Scoperta proteina che trasforma cellule sane in malate

Un team di ricercatori di Barcellona ha identificato una proteina chiave nella trasformazione delle cellule sane in cellule neoplastiche. Si chiama Cpeb4 e funziona come una specie di direttore d’orchestra del cancro, regolando l’attività di centinaia di geni associati alla crescita della massa tumorale. Utilizzando nei topi cellule di tumori umani, e spegnendo questa proteina, gli scienziati sono riusciti a ridurre dell’80% le dimensioni del massa cancerosa.
L’esperimento spagnolo, pubblicato su “Nature Medicine”, si è focalizzato su tessuti di carcinoma al pancreas e di glioma (un comune tumore al cervello), ma i ricercatori sono convinti che la proteina scoperta possa essere coinvolta anche in molte altre forme di cancro.
Sarebbe quindi un bersaglio utile allo sviluppo di nuovi farmaci antitumorali a largo spettro, «efficaci e con pochi effetti collaterali», assicurano gli autori. Lo studio è firmato da Raùl Mèndez dell’Istituto di ricerca in biomedicina (Irb) di Barcellona, e da Pilar Navarro dell’Istituto di ricerca Hospital del Mar (Imim) della città catalana.

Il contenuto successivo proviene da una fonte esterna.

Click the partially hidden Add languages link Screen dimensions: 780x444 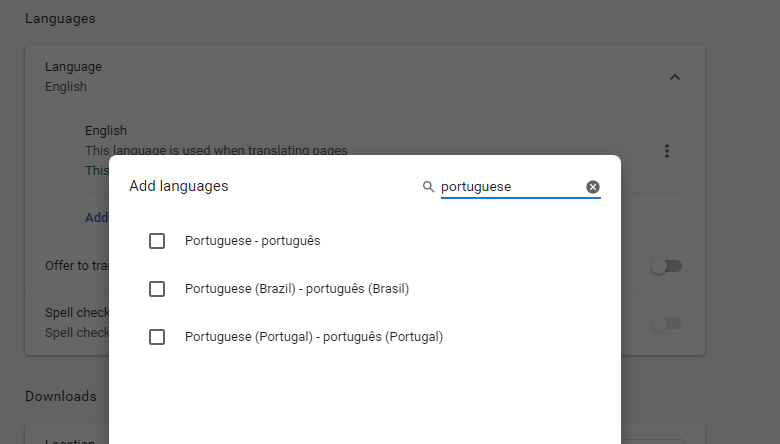click(x=97, y=217)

«La peculiarità» messa in luce dal lavoro, spiega Mèndez, specializzato nello studio della famiglia di proteine CPEB, «è che non sarebbe solo la mutazione di un gene specifico a promuovere la crescita tumorale, bensì l’espressione di una proteina in un sito sbagliato, che sguinzaglia centinaia di messaggeri molecolari (gli mRna), i quali a loro volta determinano la sintesi anomala di altre proteine, senza che i geni corrispondenti siano mutati». Questa cascata di eventi, continua lo scienziato, «attiva l’espressione di molti geni che in sé sono normali, ma che vengono accesi troppo e troppo spesso».
Il risultato è una proliferazione cellulare incontrollata, quasi impazzita, che per dimensioni «è più simile a uno stadio di sviluppo embrionale che allo sviluppo di un organo adulto». Esaminando tessuti di pancreas e cervello, Mèndez e colleghi hanno osservato che la proteina CPEB4 non era presente nelle cellule sane, ma soltanto in quelle tumorali. Quindi, con l’esperimento sui topi, hanno provato a spegnerla e hanno visto appunto che la massa tumorale rimpiccioliva moltissimo. Da qui la convinzione che questo studio possa aprire strade finora inesplorate per la messa a punto di nuove terapie contro diverse forme di cancro.
«Le applicazioni cliniche sono molto promettenti - conferma Navarro - Tuttavia è ancora necessario un grande impegno in ricerca, per identificare possibili inibitori della proteina individuata ed eventualmente testarli in vari modelli, prima di valutare l’impiego nei malati».